Trilby • Dec 19, 2005 1:31 pm
so, to paraphrase: Brits hate us because of the Big Mac. That's totally fair. It's ruined my life, too. :(
Urbane Guerrilla • Jan 10, 2006 2:12 am
That Catwoman person annoyed me -- I see she's not visited this thread for over a year. Very purblind sort of creature.

She makes the usual error, too common in the Old World: she doesn't see the importance, nor the value to her personally, of breaking totalitarians by any means necessary, or indeed any means imaginable, if you want to get fanatical about it: by any means imaginable is the warcry of the fanatic. Western Europe certainly likes democracy, but do they fully understand it? They keep getting socialism into the mixture, and they suffer for it. But that's for another thread.

What these people are missing is that with totalitarianism broken and discredited, there's more room for indigenous democracies to grow and to flourish. And what do we see now? -- too damned much reluctance to uproot the weeds of totalitarianism and cast them upon the fires.
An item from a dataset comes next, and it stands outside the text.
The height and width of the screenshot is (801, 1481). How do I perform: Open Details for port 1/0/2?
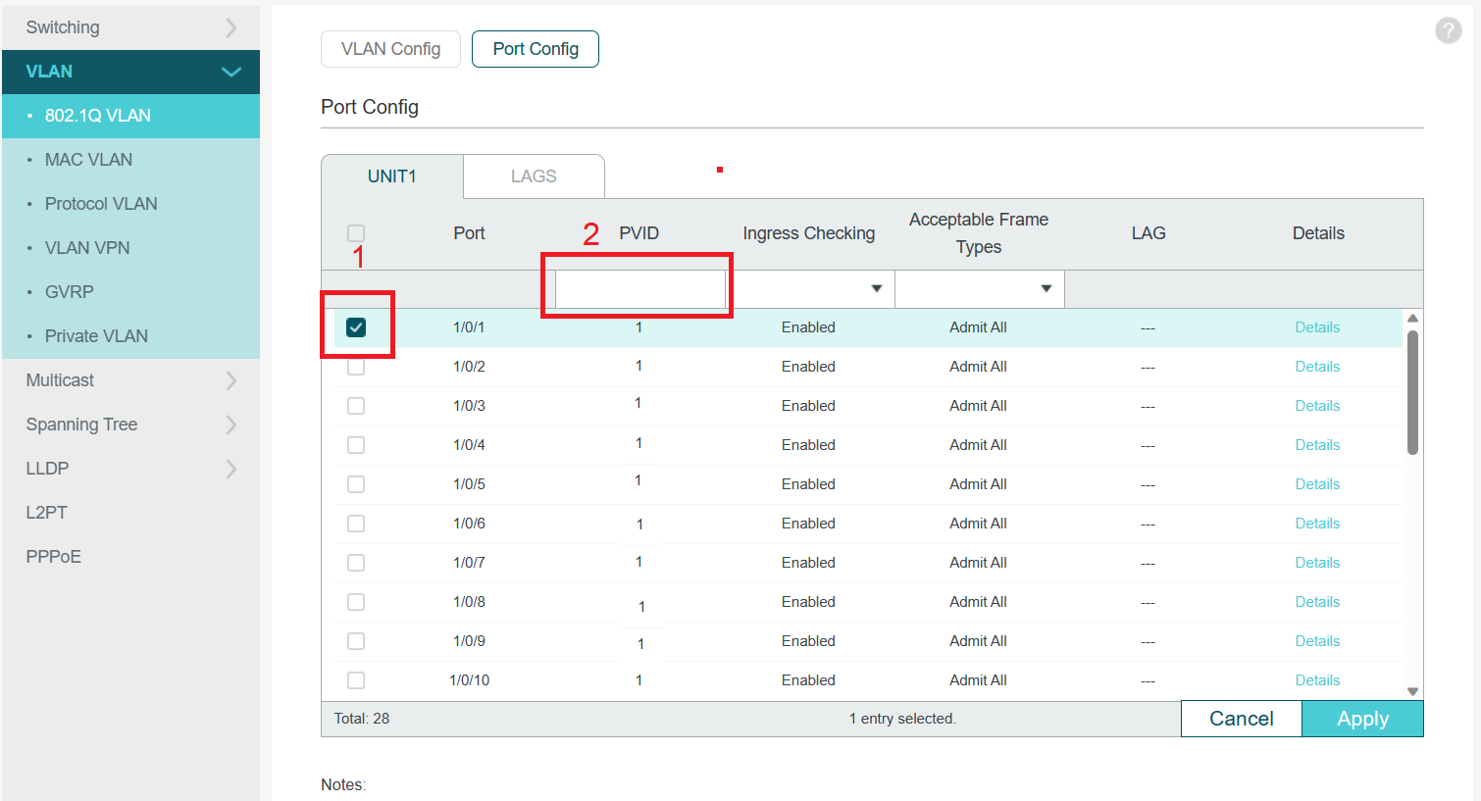(x=1317, y=366)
After the fires, the ash heap.

Admittedly, we puzzle the world, or at least certain swatches of it, yet matters are simple to explain. We Americans understand we are locked in a war, howbeit never so peculiar. We are determinedly prosecuting this war. Some of us could really stand to offer this effort greater support. The ones who aren't doing this generally misbehave as they do because they think a Republican Administration is a greater enemy than a bunch of non-democrats who labor under a fever-dream of a Caliphate, with one of their number as Caliph. Their own words declare them totalitarians, and the actions of their friends condemn them even more. These are the enemy, dammit, not the Republican Party. The unwillingness of certain parties to acknowledge this point calls their wisdom sharply into question, and their determined unwillingness says they are not merely unwise but crazy as well.

Dealing with such obdurate blockheads is very frustrating. If you ain't gung ho, what are you but a dictator-lover? Anybody need to guess if I'm a dictator-lover?
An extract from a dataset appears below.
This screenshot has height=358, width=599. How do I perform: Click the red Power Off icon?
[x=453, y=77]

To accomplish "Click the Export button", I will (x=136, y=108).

Our self-made, self-declared enemies are enemies pretty much of everything worthwhile in mankind, and all mankind must hasten to hunt and hang all of these verkrampte imbeciles. Certain people, however, display an embarrassing reluctance to do this and excise these cancers. Take this philosophy to heart: if you aren't a representative democracy or an enlightened constitutional monarchy, you ain't shit, and as a corollary you should expect to have your bad political order exterminated and a better one erected in its place.
Trilby • Jan 10, 2006 11:55 am
Well, thanks to UG, I've learned my Word of the Day!
richlevy • Jan 10, 2006 2:58 pm
Urbane Guerrilla wrote:
Dealing with such obdurate blockheads is very frustrating. If you ain't gung ho, what are you but a dictator-lover? Anybody need to guess if I'm a dictator-lover?
I've pretty much given up trying to guess what you are.

Howbeit, you seem to envision democracy as 'we pick a country, destroy the goverment, and tell the people they have been liberated'.

Forgetting Saudi Arabia, which is technically an ally until we can figure out a way to remove radiation from oil, there has never been a country invaded by anyone in the past hundred years that was not 'liberated' in the view of the people doing the invading.

Another issue is that some democracies are not representative. Iraq was technically a democracy, and life was good if you were a Baathist. The fact that the goverment did not actually represent the population was irrelevent to the goverment, which had rigged the system to stay in power. Single party goverments rarely pay attention to the needs of a large majority, just enough to stay in power.

Real change comes from within. Right now the Iraqis are struggling with their goverment, partly because change was imposed on them. It would probably have been better for the US to come in to clean up a civil war than to unilaterally invade the country. In effect we tried to peddle democracy like some kind of welfare program where people just sit and wait for the check to come in the mail. As a result, the cost in lives and money continues to grow.

Having someone like you show up with a gun to liberate me without being asked would probably be the worse of two evils. The net effect would probably be similar to how the children in the MOVE and Branch Davidian compounds were liberated by the BATF and police.

As for true democracy in Iraq, we will see how many US bases remain indefinitely after the troops pull out and what happens if the representative government sends us packing and cozys up to Iran. True freedom means the freedom to make choices other people think are bad for you (or them).
Urbane Guerrilla • Jan 16, 2006 9:27 pm
Rich, here's a deep philosophical question and one I perceive you do not yet have an answer to: When is it not good to destroy totalitarian government and its inherent evils? If humans want to be and to behave like humans, dictators must die or flee the country. In any case, they must cease, desist, lay off or bugger off.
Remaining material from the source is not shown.